*** Opening of Materials provided ***

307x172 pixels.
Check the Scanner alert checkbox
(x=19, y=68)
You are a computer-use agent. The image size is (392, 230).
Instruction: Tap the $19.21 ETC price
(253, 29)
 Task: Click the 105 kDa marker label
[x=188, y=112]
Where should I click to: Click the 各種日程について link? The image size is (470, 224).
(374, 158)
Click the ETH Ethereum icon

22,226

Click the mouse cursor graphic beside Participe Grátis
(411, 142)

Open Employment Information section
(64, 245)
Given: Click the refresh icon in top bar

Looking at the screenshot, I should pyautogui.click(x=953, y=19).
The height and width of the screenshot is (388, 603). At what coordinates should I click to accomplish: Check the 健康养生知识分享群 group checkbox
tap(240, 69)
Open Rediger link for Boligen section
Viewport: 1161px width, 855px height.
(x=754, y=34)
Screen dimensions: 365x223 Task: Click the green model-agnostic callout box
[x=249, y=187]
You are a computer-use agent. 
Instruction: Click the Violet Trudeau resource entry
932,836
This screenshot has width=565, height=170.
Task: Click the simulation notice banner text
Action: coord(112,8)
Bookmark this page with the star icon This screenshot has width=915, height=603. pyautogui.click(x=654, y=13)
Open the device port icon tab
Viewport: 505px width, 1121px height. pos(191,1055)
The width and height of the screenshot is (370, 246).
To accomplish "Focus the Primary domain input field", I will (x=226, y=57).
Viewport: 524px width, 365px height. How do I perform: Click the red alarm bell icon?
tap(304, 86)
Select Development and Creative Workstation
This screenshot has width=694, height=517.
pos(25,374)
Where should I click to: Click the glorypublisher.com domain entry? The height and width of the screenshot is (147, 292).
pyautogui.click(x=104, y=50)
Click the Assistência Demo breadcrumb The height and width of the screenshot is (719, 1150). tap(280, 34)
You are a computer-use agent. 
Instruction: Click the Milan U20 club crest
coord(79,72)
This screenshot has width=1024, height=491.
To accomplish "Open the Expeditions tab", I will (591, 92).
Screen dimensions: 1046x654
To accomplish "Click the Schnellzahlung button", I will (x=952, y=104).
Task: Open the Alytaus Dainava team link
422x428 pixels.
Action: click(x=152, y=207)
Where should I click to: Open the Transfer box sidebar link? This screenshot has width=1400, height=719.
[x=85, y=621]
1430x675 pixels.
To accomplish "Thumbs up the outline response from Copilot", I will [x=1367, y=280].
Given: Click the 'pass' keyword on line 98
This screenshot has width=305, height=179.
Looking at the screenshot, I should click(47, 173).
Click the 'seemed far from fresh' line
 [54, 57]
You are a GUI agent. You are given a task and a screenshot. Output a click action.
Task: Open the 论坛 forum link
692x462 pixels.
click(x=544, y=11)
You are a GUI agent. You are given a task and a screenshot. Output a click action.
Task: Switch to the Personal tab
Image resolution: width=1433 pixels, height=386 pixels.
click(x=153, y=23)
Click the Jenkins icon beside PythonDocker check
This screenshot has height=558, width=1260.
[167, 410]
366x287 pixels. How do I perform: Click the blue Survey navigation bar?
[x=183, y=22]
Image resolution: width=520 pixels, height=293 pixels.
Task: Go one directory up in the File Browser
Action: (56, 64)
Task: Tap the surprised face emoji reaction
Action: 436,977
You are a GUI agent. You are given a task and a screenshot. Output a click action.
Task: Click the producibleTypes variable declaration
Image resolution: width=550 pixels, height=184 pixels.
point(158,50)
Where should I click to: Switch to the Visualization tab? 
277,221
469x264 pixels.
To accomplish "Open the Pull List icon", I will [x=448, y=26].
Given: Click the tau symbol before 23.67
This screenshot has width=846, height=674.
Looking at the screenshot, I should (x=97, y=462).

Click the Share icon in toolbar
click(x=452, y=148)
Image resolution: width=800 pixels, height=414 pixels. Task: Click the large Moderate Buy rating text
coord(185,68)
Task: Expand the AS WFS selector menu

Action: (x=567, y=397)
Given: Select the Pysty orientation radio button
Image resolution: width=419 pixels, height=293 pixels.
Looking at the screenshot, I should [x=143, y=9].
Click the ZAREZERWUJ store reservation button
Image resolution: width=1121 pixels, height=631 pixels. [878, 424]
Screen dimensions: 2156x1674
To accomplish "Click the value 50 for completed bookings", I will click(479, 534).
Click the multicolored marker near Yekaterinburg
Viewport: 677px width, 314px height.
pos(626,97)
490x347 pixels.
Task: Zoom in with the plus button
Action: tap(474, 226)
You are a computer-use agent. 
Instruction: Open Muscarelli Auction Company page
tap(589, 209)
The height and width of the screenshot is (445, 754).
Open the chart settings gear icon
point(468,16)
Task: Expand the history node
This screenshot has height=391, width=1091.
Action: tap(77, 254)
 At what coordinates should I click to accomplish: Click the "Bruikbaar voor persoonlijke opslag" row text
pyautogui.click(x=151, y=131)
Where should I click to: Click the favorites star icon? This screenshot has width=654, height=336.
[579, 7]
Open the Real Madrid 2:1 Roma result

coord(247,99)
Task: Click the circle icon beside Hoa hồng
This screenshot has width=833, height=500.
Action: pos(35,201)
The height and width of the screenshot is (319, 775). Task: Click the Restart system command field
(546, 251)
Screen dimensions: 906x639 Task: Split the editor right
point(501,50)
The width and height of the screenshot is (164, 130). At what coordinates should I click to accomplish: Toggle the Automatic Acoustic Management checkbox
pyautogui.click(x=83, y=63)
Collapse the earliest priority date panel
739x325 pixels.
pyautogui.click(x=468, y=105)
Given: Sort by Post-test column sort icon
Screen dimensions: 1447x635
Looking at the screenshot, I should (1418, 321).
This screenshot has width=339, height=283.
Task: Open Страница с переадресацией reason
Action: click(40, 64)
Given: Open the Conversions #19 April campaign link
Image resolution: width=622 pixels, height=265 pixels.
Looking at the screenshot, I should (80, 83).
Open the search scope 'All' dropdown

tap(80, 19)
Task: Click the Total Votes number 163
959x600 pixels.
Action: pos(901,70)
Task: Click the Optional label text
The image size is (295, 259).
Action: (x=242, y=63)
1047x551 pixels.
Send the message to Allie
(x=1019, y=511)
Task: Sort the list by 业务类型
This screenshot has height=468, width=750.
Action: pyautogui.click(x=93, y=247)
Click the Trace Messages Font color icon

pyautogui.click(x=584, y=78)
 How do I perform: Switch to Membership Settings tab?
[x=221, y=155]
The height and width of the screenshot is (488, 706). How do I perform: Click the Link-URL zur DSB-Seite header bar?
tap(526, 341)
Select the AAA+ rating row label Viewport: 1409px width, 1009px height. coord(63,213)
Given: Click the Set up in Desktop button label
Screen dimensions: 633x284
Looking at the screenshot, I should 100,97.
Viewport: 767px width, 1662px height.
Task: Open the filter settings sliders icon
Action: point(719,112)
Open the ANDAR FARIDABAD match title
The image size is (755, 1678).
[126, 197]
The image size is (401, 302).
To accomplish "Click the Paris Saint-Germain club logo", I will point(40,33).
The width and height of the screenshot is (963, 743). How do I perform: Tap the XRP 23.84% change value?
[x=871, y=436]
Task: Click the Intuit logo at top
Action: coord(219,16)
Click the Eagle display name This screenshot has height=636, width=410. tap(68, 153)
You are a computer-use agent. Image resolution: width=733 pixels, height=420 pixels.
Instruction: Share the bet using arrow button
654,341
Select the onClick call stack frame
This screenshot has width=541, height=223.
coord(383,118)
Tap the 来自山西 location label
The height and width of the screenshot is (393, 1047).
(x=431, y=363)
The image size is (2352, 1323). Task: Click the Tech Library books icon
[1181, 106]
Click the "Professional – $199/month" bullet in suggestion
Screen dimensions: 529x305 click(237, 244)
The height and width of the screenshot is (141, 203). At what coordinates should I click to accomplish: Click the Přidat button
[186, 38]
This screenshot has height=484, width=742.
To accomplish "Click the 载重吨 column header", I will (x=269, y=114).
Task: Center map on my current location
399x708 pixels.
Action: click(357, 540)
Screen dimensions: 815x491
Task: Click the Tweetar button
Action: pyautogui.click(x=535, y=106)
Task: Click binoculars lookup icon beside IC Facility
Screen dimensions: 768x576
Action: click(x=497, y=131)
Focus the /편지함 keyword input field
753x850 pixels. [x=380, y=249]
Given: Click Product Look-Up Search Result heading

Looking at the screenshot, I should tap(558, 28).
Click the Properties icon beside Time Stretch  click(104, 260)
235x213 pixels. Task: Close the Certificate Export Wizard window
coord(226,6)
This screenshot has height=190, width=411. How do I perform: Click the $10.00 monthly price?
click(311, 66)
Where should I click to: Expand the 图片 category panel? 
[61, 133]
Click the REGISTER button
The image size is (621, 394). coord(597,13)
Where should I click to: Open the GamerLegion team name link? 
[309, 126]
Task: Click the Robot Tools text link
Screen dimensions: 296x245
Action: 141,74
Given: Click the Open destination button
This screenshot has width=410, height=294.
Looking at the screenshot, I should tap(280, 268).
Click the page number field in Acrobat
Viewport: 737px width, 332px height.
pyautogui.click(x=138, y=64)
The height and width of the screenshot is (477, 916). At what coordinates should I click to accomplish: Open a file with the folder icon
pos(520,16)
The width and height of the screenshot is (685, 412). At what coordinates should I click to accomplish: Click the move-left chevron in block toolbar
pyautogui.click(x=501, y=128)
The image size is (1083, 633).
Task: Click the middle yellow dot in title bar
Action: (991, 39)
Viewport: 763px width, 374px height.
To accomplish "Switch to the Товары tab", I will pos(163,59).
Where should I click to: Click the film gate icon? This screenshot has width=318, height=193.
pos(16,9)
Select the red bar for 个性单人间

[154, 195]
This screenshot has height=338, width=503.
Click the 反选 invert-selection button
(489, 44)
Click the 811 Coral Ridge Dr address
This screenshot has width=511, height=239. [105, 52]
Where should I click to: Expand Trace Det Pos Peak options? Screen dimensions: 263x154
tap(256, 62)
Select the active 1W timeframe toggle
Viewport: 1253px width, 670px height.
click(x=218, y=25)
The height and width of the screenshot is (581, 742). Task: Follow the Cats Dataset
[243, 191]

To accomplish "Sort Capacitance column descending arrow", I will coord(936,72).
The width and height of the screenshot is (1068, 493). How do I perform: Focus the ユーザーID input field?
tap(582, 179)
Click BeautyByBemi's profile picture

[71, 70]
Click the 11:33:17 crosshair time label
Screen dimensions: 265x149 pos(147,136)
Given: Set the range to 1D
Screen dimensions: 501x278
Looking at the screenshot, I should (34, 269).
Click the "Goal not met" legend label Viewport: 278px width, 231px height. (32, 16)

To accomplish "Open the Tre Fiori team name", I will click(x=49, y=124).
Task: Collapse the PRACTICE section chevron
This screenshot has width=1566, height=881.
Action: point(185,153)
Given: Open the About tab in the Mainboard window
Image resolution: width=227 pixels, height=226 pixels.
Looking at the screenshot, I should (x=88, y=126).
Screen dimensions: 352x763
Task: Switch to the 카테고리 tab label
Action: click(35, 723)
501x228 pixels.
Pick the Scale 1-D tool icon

*** Close of Materials provided ***

Action item => Every line above that includes the word "will" should be listed.

Result for this task =>
To accomplish "Focus the Primary domain input field", I will (x=226, y=57).
To accomplish "Open the Expeditions tab", I will (591, 92).
To accomplish "Click the Schnellzahlung button", I will (x=952, y=104).
To accomplish "Thumbs up the outline response from Copilot", I will [x=1367, y=280].
To accomplish "Open the Pull List icon", I will [x=448, y=26].
To accomplish "Click the value 50 for completed bookings", I will click(479, 534).
To accomplish "Click the Paris Saint-Germain club logo", I will point(40,33).
To accomplish "Click the 载重吨 column header", I will (x=269, y=114).
To accomplish "Switch to the Товары tab", I will pos(163,59).
To accomplish "Sort Capacitance column descending arrow", I will coord(936,72).
To accomplish "Open the Tre Fiori team name", I will click(x=49, y=124).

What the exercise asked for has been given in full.